現在のバーチャルYouTuber界はブームの当初と比べて企業の進出が目立ち、人気バーチャルYouTuberはグループや企業に所属、もしくは最初から企業が開発・運営を行なっていることが当たり前の状態だ。
そうした発展の仕方が悪いわけではない。しかし、生身のYouTuberと比較した時に個人のクリエイティブ発表の場としての属性が薄い感覚は否めない。そうしたシーンにあって、毎日動画を投稿しながらも、企業にも属さず、美少女でもないという常識を逸したピーナッツくんのスタイルは存在感を増し続けている。
今回は激動のシーンにあって我が道を行くピーナッツくん本人と、ピーナッツくんのご主人様であり甲賀流忍者ぽんぽこのプロデューサーでもある兄ぽこさんにインタビューを敢行(KAI-YOU Premiumにて公開中)。
これまで明かされてこなかった活動の裏側と、古参として現在のシーンに感じていることをうかがった。
クレイジーなユーモアセンスを備えた5才のピーナッツという殻に詰め込まれた誠実と反骨の精神とは。
──バーチャルYouTuber界において独特のポジションで活躍されていますが、元々はショートアニメになっている冒険から活動をスタートされていますよね。そもそもなぜ「オシャレになりたい!ピーナッツくん」という冒険をはじめられたのですか?
ピーナッツくん タイトルの通りオシャレになりたいからですね。じゃあオシャレってなに? って言われると正直ぼくもまだわかっていないのですが、それを理解するために現実世界で流行っているものを感じさせる不思議なキャラクターたちに会う冒険をしているナッツ。
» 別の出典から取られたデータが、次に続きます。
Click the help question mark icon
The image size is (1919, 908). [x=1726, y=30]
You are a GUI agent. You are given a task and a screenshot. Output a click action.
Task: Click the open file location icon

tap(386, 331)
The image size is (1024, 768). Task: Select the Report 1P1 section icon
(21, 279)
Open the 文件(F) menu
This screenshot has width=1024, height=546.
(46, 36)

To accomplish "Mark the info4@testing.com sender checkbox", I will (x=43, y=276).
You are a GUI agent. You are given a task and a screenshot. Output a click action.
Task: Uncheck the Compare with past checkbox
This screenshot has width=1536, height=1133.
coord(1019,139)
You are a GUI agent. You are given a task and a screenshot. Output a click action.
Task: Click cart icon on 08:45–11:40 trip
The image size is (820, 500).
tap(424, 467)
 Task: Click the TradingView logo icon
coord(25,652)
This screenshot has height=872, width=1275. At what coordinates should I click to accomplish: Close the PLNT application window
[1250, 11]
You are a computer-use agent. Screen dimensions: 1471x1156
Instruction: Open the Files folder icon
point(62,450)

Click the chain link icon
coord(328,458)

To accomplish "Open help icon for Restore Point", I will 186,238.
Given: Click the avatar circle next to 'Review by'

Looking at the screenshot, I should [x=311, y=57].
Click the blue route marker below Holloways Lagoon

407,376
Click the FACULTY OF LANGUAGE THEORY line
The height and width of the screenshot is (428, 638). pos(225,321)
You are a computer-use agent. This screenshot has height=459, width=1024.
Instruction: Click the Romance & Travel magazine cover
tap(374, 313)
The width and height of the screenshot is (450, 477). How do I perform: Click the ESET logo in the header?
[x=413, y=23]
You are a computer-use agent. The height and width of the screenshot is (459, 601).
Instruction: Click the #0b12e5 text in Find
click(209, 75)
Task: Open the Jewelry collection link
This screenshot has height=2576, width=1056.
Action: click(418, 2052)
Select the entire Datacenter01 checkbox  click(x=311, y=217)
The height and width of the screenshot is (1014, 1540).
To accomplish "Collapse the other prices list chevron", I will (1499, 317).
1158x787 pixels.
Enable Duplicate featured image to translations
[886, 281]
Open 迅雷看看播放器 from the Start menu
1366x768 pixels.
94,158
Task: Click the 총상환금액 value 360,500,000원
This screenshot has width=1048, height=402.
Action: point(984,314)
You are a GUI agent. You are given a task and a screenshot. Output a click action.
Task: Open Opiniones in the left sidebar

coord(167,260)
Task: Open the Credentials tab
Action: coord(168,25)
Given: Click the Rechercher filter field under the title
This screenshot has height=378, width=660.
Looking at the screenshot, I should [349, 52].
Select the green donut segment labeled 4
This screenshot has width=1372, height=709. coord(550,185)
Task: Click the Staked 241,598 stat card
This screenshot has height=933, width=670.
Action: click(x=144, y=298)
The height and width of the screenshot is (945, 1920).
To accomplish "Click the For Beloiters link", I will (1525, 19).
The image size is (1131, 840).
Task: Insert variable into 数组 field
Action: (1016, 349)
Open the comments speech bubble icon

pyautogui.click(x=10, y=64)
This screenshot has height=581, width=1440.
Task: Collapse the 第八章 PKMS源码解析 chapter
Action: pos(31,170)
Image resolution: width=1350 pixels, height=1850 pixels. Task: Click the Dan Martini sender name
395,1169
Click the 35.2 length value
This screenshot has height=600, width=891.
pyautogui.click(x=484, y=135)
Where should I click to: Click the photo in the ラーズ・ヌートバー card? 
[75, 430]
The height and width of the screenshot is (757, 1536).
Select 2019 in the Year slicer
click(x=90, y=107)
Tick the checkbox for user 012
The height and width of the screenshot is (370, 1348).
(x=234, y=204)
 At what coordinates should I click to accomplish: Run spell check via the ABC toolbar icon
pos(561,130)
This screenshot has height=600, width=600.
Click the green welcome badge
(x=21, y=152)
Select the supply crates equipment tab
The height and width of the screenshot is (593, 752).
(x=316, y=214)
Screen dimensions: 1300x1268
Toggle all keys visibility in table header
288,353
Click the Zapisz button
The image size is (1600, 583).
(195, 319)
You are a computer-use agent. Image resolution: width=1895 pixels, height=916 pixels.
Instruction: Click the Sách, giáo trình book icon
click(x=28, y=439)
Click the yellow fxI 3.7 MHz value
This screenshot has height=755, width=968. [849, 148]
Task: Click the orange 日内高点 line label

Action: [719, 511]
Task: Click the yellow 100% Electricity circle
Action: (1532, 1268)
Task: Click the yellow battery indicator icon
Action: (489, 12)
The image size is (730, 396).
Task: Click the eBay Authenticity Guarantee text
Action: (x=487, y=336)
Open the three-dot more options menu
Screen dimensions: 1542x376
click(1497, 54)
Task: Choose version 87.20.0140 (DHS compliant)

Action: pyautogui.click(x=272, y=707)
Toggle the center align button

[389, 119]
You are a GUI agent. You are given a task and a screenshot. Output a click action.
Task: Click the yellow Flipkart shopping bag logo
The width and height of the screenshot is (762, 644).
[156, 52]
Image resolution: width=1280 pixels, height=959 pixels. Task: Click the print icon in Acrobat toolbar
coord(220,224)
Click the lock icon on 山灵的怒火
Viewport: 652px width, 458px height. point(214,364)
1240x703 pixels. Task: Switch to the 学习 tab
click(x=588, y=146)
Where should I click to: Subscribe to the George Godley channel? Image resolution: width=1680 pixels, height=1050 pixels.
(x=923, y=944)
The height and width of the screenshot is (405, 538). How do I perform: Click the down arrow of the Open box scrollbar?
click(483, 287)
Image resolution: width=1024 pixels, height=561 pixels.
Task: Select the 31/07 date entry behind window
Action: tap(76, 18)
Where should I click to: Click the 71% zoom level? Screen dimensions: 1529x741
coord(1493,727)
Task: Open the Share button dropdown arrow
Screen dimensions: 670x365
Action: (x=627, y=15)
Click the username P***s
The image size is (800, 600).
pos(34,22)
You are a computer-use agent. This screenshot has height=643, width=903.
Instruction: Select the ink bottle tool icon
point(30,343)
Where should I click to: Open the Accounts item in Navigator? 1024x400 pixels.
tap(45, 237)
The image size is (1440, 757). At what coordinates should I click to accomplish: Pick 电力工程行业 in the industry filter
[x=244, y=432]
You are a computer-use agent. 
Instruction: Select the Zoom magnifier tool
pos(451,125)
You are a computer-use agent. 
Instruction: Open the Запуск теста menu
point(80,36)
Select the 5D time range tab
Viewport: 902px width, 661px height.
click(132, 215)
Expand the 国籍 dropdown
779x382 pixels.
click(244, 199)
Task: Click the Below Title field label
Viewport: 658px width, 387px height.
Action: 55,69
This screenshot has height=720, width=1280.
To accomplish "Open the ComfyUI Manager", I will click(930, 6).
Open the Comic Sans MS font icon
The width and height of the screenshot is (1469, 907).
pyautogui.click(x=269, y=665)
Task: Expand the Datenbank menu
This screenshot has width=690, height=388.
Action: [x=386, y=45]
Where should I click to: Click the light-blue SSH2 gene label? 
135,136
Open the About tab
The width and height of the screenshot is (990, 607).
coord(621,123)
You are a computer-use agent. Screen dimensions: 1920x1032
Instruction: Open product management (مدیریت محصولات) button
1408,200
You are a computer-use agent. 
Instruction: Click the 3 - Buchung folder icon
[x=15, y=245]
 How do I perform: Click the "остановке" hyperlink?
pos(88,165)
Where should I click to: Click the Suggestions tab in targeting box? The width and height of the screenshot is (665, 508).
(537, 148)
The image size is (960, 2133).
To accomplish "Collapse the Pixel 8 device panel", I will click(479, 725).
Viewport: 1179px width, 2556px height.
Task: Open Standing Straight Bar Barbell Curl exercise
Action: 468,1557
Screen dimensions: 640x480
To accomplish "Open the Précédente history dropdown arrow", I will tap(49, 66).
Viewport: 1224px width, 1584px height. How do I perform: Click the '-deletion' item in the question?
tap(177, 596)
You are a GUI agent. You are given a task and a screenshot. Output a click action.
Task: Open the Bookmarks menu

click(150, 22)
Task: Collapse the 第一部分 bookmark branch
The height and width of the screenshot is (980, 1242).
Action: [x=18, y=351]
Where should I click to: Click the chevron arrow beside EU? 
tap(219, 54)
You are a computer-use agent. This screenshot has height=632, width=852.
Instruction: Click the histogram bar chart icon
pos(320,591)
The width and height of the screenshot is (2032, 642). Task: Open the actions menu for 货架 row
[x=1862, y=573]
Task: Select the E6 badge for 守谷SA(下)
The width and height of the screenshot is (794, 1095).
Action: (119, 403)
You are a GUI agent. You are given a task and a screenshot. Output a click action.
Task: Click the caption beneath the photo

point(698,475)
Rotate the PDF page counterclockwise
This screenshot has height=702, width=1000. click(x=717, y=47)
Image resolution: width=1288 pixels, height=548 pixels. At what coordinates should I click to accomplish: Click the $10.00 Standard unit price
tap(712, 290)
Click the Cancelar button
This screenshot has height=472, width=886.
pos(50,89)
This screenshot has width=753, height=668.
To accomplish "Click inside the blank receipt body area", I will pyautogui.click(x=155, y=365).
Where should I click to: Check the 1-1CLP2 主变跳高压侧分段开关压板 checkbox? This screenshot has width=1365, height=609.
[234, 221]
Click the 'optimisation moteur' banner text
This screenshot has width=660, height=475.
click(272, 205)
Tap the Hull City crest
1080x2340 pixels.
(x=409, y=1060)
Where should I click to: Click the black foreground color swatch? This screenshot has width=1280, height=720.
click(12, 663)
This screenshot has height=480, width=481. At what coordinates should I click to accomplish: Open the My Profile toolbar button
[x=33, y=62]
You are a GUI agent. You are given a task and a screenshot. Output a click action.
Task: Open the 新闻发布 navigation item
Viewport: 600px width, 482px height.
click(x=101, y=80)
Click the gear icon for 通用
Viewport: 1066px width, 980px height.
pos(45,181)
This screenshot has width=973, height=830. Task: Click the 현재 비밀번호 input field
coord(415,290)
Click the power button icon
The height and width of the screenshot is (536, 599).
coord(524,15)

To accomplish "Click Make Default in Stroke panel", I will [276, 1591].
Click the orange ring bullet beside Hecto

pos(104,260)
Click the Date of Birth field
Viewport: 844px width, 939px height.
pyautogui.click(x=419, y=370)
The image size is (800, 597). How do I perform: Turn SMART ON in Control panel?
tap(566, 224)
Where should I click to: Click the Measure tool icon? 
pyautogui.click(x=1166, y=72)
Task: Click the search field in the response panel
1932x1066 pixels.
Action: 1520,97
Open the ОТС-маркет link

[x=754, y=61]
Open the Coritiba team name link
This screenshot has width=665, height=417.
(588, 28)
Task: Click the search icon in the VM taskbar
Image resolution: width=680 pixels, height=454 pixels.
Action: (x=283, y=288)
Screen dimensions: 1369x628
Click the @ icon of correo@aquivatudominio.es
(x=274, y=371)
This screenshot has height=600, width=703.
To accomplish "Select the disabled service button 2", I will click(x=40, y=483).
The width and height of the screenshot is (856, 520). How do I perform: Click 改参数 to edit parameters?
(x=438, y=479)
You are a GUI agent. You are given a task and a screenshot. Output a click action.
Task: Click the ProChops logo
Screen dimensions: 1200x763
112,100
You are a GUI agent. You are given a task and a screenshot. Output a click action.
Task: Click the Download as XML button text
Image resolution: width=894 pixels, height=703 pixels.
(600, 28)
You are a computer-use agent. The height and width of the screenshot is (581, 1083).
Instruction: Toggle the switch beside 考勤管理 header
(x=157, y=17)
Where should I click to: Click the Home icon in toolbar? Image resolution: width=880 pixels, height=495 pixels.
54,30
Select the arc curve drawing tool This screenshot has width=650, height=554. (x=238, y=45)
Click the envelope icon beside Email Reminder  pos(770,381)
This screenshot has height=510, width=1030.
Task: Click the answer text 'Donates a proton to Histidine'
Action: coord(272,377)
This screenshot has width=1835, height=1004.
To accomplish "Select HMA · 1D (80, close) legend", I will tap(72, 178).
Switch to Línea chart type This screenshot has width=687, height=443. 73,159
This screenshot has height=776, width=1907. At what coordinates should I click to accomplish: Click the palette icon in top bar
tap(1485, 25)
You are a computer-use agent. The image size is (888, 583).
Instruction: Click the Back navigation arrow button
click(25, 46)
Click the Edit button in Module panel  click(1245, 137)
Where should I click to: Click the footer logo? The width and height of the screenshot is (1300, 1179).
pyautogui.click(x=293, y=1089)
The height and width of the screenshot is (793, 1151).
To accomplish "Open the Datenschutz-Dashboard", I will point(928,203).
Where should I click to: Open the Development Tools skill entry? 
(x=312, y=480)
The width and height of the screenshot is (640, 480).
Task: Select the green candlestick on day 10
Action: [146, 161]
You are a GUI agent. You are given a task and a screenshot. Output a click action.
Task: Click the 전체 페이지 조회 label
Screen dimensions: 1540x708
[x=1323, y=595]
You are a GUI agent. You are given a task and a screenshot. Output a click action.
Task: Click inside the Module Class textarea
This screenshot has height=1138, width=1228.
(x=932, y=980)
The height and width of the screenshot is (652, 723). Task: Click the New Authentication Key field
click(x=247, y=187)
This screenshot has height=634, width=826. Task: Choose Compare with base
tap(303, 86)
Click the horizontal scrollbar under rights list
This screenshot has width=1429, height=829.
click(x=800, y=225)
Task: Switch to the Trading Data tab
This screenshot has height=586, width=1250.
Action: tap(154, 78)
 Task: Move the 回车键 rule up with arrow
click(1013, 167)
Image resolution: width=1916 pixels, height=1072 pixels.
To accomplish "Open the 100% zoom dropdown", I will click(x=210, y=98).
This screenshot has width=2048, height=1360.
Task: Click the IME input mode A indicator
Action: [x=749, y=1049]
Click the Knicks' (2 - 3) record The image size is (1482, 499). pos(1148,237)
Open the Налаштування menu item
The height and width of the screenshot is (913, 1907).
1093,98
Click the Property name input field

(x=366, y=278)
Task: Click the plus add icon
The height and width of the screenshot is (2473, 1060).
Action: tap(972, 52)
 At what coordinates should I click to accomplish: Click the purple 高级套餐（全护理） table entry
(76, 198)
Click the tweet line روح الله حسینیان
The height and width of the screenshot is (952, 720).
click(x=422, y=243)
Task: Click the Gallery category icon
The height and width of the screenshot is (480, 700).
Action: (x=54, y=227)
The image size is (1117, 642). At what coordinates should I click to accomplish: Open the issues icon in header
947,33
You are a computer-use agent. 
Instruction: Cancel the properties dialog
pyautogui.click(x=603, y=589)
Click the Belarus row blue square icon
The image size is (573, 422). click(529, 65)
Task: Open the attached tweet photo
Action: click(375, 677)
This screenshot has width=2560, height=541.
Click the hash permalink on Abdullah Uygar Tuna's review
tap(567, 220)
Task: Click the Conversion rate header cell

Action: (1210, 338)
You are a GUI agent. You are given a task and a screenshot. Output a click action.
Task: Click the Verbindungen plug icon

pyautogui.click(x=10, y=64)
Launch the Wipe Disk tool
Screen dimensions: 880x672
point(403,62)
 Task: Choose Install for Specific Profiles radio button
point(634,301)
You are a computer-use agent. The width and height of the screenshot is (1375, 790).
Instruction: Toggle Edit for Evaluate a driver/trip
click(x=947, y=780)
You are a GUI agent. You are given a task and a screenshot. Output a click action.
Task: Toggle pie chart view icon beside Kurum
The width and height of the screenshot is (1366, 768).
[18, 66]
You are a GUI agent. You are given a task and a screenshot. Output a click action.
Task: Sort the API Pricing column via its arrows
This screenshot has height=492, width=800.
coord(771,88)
──時事ネタを反映した不思議なキャラクター達が跋扈しているあの世界はそもそもなんなのでしょうか?第67話「血に染まったDJ社長」(オシャレになりたい!ピーナッツくん)
ピーナッツくん ぼくが冒険しているあの世界はピーナッツ星と言います。ぼくは見た目の通り、原宿にルーツを持つ5才のピーナッツなので、100%のJKと少しの5才児たちという独特のファン層を形成していて、基本的にはその人達にしか見えません。
他のバーチャルYouTuberさんみたいに考察しがいのある世界観とか記憶喪失みたいな裏設定とかあったらよかったんですけど特にはないですね!
──本日同席していただいてるチャンチョさんのように、不思議な世界から誕生してキャラクターとして独立される方もいらっしゃいますね。 チャンチョ ピーナッツくんの相棒のチャンチョです。本日はお招きいただきありがとうございます。
ピーナッツくん チャンチョはピーナッツの中身で、いつもぼくに寄り添ってくれています。あんまり寝てないみたいで目の周りがくまだらけなのがちょっと心配なんですけども。
──黒いのはくまだったんですか。
ピーナッツくん そうです、『NARUTO -ナルト-』の我愛羅と一緒です。
──ものすごくしっくりきました。忍者といえば同じくショートアニメのキャラクターからスピンアウトした存在として、甲賀流忍者!ぽんぽこさんもいらっしゃいますよね。
ピーナッツくん 込み入った事情をここでドロップさせてもらうと、ぽんぽこさんはぼくの世界では怪盗ぽんぽこというキャラクターですが、ぼくのご主人様である兄ぽこさんの妹でもあるというややこしいポジションの人です。2分でわかるぽんぽこ
ピーナッツくん 彼女も単独でYouTubeチャンネルをやってますが、動画にはぼくらもよく登場していて、今は一緒に毎日動画投稿にもチャレンジしています。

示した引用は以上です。